When the wind makes the lights go out/We open up our ears
The beat starts in our hands and feet and moves us 'round and 'round

Slattery, who lives in Hamden, said that he and Shar came up with the idea to ask for 10-second-submissions earlier this week. Originally, band members had planned to meet this coming weekend to film a live video for the song.

It would have been the final, missing piece to what Slattery called “the big production number for the next album:” in addition to the band, “Ready” has lush, layered vocals from local musicians Sam Moth and Adam Matlock and Tennessee-based singer-songwriter Drew Bunting.

But Slattery, Shar, and Murawski all live in different states. As they watched a growing number of shuttered businesses and shelter-in-place orders materialize, meeting didn’t seem like a good idea. They still wanted a way to shout out the musicians who had pitched in on the video—and give back to the wider community while they were at it.

After the group had agreed on the concept, they sent out a call for submissions via social media on Tuesday. Dozens of friends responded almost immediately.

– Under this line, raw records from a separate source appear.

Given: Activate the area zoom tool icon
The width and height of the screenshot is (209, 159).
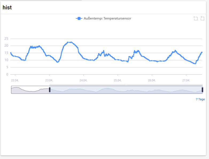Looking at the screenshot, I should (196, 18).
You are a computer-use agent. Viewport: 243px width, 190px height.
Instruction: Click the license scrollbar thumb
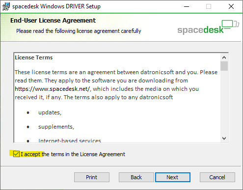(x=224, y=66)
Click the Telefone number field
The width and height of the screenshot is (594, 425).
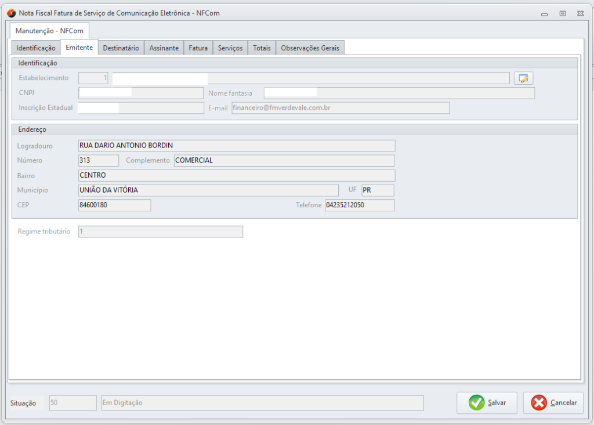[x=359, y=205]
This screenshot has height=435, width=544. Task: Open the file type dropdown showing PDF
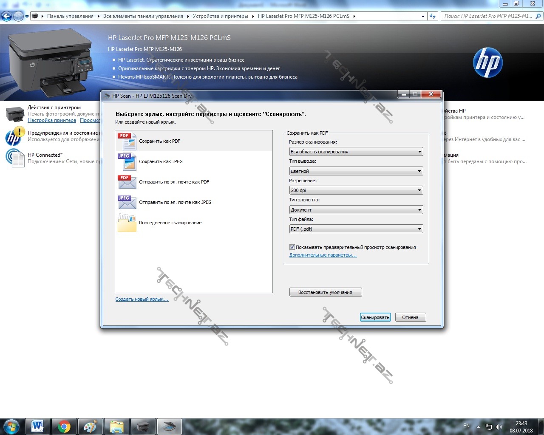coord(356,229)
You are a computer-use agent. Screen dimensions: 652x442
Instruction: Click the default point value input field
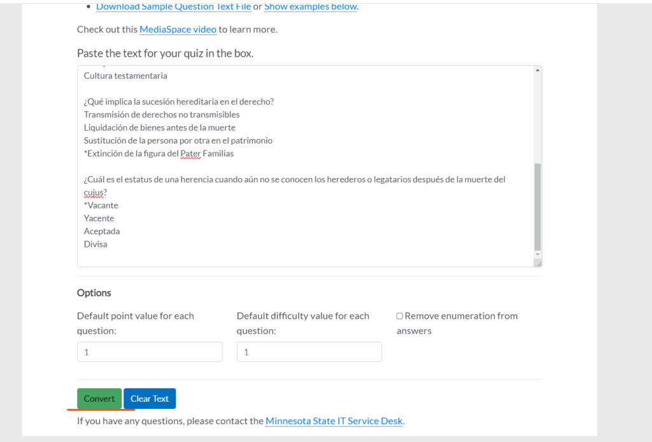150,352
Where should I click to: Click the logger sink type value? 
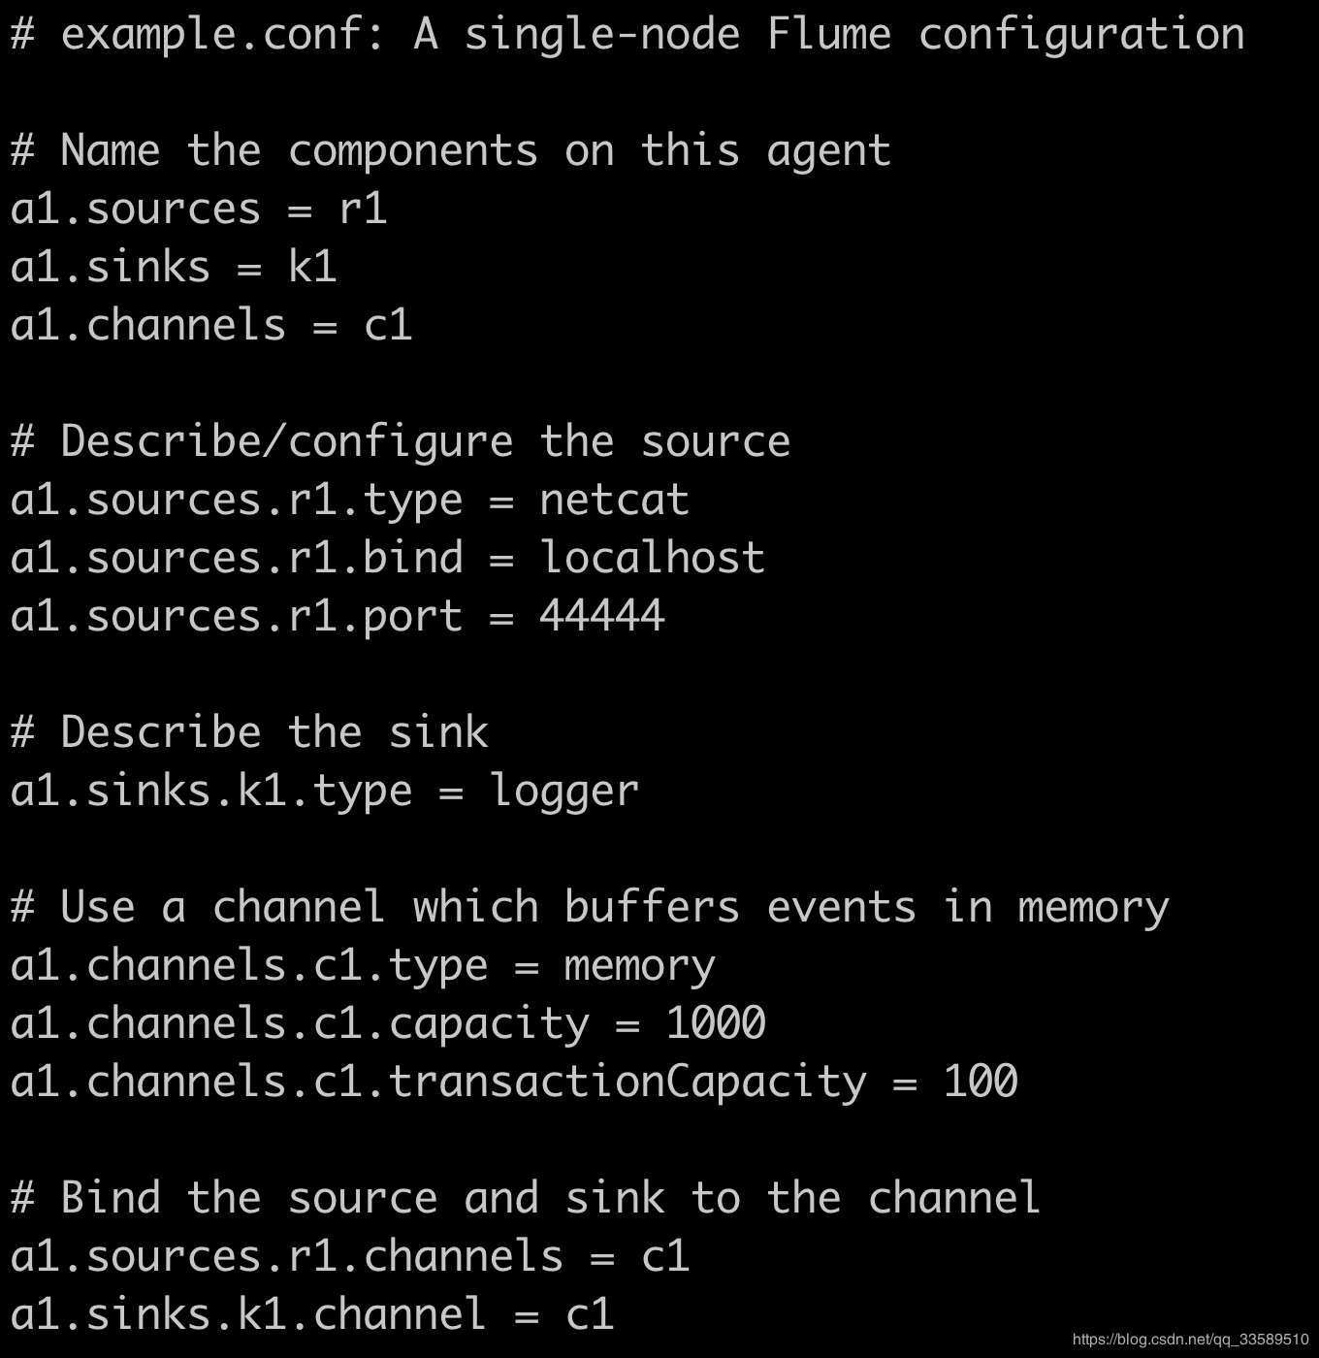563,792
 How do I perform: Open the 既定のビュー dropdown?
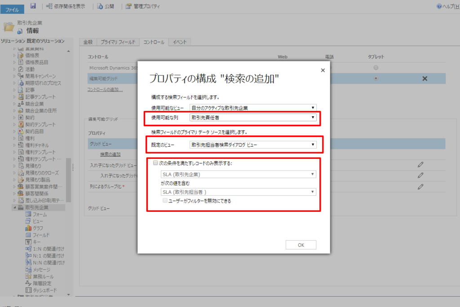[x=312, y=145]
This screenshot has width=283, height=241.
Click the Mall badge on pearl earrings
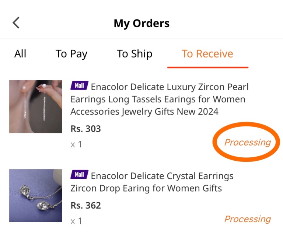[x=79, y=85]
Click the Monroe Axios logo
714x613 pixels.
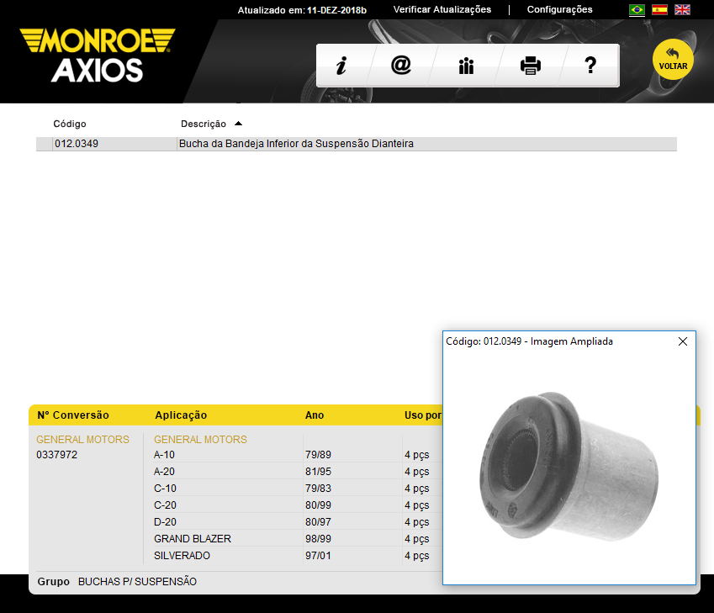tap(97, 55)
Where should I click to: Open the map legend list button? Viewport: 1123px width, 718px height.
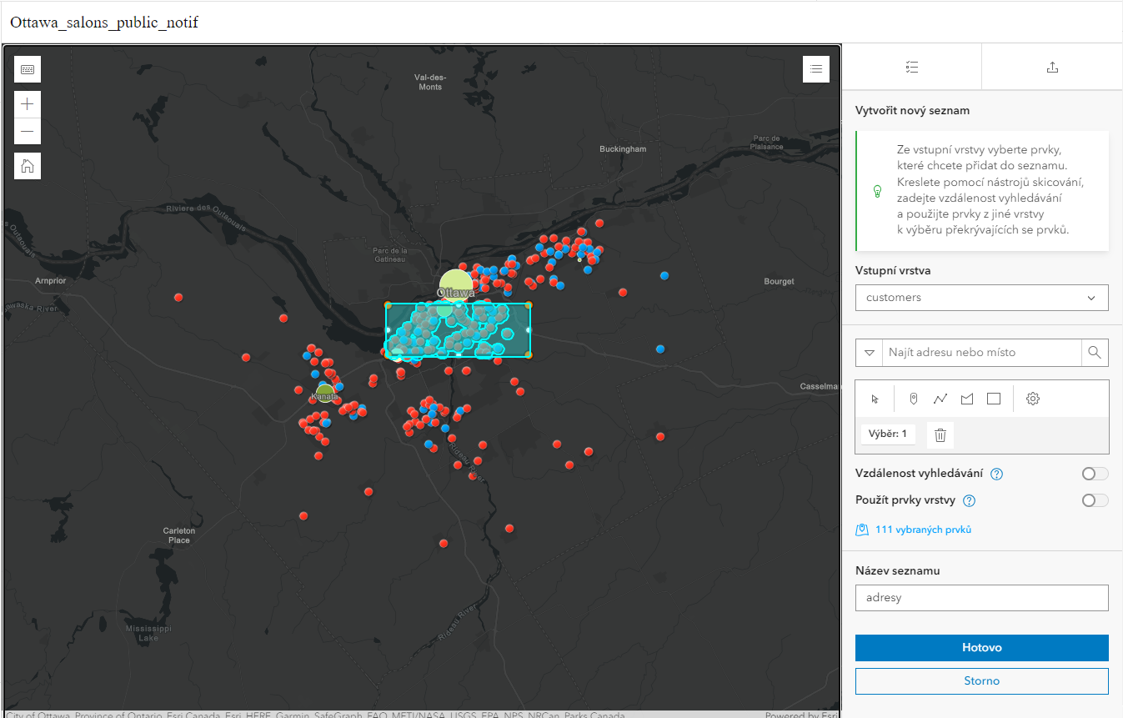pyautogui.click(x=816, y=69)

“The more we talked about it, the more it became ‘let's see how many people we can get in on this,’ because the song is long enough and if you make the cuts short, there's enough room for about 50 people,” Slattery wrote by email on Wednesday. “It seemed really in the spirit of the song—not just what the words say and how it all sounds, but the process by which we put the whole song together even before the outbreak started.”

The finished video feels exactly right. Subjects smile and frown and stare penetratingly at the camera. A few, many of whom are fellow musicians, sit on their couches playing to a live audience of one. They bring listeners into their backyards and bedrooms and kitchens, onto their piano benches and nearly-deserted streets. There’s a whole range of emotion: exhaustion, grief, sun-dappled joy. Parents bring their kids in close and the urge to smile back is matched by a big lump in one’s throat.

“It came together really quickly, and turned out to be pretty emotional—all these people I knew and cared about just looking back at me all day,’ Slattery wrote. “I just want them all to be okay.”

It also feels right on time. As working musicians, members of The Moon Shells are all grappling with the fallout from COVID-19 themselves, as are almost all the artists they know. Merrett, who is a cook, works out of a grocery store. Shar is navigating what it looks like to reconfigure her classes for online learning. Slattery, who writes and edits for the New Haven Independent, is exploring how the pandemic shows up in arts and culture. As educators, Murawski and Shaw “are sort of in limbo,” Slattery wrote.

“I think it's really important that we find things to bring us a little happiness every day, whether it's a walk around the block or listening to music or talking to our friends and family on the phone,” he added. “In this case, I know it's just a song. But it's better than no song.”